The project that alerted the world to the potential of liquid activated carbon for the remediation of PFAS contamination began in 2016 in Canada, with the results appearing this year in the paper, In situ treatment of PFAS-impacted groundwater using colloidal activated carbon, published by Remediation Journal. It was the first in-situ project carried out by Regenesis with PFAS, and it is believed to be the first commercial in-situ PFAS remediation project ever carried out in the world. The field study was carried out by hydrogeologist Rick McGregor of In Situ Remediation Services. The location in central Canada was a site where fire-training exercises using PFAS-containing foam had been conducted during the 1970s and 1980s, resulting in PFAS contamination in the shallow groundwater.
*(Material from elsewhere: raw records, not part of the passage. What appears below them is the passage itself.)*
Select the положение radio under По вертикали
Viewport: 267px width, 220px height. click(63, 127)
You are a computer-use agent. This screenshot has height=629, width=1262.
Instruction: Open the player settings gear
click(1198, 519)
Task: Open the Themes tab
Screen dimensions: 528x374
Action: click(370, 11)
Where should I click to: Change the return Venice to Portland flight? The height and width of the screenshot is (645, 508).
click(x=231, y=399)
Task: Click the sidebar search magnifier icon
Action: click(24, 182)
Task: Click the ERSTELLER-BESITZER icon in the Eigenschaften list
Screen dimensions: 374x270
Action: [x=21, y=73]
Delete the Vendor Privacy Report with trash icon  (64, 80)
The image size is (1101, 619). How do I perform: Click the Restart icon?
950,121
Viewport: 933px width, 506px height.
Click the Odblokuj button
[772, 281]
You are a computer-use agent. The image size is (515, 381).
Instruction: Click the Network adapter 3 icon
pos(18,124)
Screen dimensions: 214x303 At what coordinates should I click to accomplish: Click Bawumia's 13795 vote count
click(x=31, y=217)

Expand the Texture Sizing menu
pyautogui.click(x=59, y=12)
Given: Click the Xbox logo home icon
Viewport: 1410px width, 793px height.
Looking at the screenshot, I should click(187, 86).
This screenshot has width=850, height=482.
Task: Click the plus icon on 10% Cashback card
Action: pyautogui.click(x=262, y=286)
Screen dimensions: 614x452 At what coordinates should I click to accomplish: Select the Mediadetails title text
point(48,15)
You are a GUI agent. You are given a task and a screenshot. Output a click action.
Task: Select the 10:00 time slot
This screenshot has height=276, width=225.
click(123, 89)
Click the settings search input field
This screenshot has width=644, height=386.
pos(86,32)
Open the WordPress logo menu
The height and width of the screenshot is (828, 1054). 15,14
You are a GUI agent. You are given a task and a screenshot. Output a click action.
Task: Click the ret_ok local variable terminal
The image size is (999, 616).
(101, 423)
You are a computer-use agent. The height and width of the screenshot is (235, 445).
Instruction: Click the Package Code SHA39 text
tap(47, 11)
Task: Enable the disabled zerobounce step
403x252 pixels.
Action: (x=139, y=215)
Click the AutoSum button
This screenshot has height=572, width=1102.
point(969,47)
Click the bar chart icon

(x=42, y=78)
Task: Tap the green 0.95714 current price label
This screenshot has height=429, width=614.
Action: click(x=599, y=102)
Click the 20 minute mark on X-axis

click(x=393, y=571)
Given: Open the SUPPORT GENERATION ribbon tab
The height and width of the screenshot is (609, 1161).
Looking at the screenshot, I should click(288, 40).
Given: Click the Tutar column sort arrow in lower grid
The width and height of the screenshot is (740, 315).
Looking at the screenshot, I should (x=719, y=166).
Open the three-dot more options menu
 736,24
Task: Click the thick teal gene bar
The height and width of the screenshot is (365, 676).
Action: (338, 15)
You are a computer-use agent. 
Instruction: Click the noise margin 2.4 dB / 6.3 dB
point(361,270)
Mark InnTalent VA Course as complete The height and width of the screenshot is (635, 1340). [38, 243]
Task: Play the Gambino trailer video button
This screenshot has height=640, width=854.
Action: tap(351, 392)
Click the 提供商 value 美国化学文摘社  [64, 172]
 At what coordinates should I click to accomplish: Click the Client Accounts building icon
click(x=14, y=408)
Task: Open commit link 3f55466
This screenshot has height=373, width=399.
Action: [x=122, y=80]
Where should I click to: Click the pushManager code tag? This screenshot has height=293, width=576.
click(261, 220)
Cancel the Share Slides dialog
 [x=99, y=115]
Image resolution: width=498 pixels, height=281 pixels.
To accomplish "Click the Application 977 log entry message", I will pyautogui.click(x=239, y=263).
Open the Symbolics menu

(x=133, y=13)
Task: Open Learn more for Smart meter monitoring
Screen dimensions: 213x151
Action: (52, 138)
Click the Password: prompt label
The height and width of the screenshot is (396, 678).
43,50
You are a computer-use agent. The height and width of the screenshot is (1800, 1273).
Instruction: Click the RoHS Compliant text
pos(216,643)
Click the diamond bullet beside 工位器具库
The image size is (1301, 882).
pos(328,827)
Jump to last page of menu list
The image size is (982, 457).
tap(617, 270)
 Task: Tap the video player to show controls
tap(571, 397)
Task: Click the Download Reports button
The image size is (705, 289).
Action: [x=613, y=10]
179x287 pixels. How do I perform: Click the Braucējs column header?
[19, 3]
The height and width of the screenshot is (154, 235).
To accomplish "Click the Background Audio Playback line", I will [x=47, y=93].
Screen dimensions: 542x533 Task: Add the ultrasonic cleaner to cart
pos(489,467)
Here, the PFOS and PFOA plumes were estimated to cover an area of 780m 2 and 700m 2 respectively, both extending from the surface of the water table, 0.9m below ground surface, to approximately 1.7m below ground surface. Prior to the treatment, wells in which PFOS had been detected had concentrations ranging from 280ng/l to 1,450ng/l, and wells in which PFOA had been detected had concentrations from 490ng/l to 3,260ng/l. A total of 290kg of Plume Stop liquid activated carbon and 176kg of oxygen-releasing material were mixed with 3,120 litres of water and injected into 20 temporary locations. The oxygen-releasing material was used to address the dissolved petroleum hydrocarbon compounds also present within the groundwater. Samples for PFOA, PFOS and 12 other PFAS-related compounds were analysed using liquid chromatography-mass spectrometry during the 18-month sampling event. Eighteen months after the injection, groundwater concentrations of PFOA and PFOS from samples collected from six monitoring wells were all below the method detection limits (MDLs) of 20 and 30ng/l for PFOA and PFOS, with the exception of one site with PFOS detected at 40ng/l in the groundwater. Groundwater samples for 12 other PFAS were also collected, representing a mixture of shorter carbon chain and longer carbonchain PFAS. Although the shorter carbon-chain PFASs were expected

to break through before the longer chain PFAS, all the PFAS were found to be below their respective MDLs, with the exception of perfluoroundecanoic acid, which was detected at 20ng/l. Encouraged by these results, Regenesis is currently involved with universities in Scandinavia, Italy and USA, and is working on potential projects in Australasia, USA and Europe. “Of course, I would like these sites to go ahead more quickly, however, you have to consider the scale of these issues,” says Leonard. The treatment process is not straightforward because each site is different, with different flux zones, contamination levels and ground conditions, all of which require a site-specific design, application method and product dosage. “We cannot take a design from the site in Canada and apply it to a different site in, say, Germany,” comments Leonard. Nevertheless, interest in the technology is high, as concerns are spreading around the world regarding PFAS. “It was probably only six years ago that this issue started showing its head," says Leonard. "Australia very much led the field and Scandinavia has woken up to it. It looks like the US will be taking this seriously, and once they begin enforcing regulation they will do a good job in ensuring sites are remediated.” Because of the attention, the company is expanding its traditional market of remediation in industrial sites and petrol refilling stations to airports, factories, fire-fighting training centres and chemical facilities. “The American EPA has suggested that six million people may be exposed to PFAS in their drinking water in the USA alone, so world-wide the scale is extraordinary.” For organisations that have used fire-fighting foam, the advantage of Plume Stop is its potential ability to eliminate possible subsequent liability, as Leonard explains. “If an airport has been using AFFF, the potential liability does not lie in human health on site because it doesn’t form vapours. It lies in the fact that PFAS is highly soluble in water and travels a long way through the groundwater. Therefore it will move outside the site boundary into the environment, creating an offsite liability for the polluter. You need to deal with the contamination going off site. You need to close that gate.”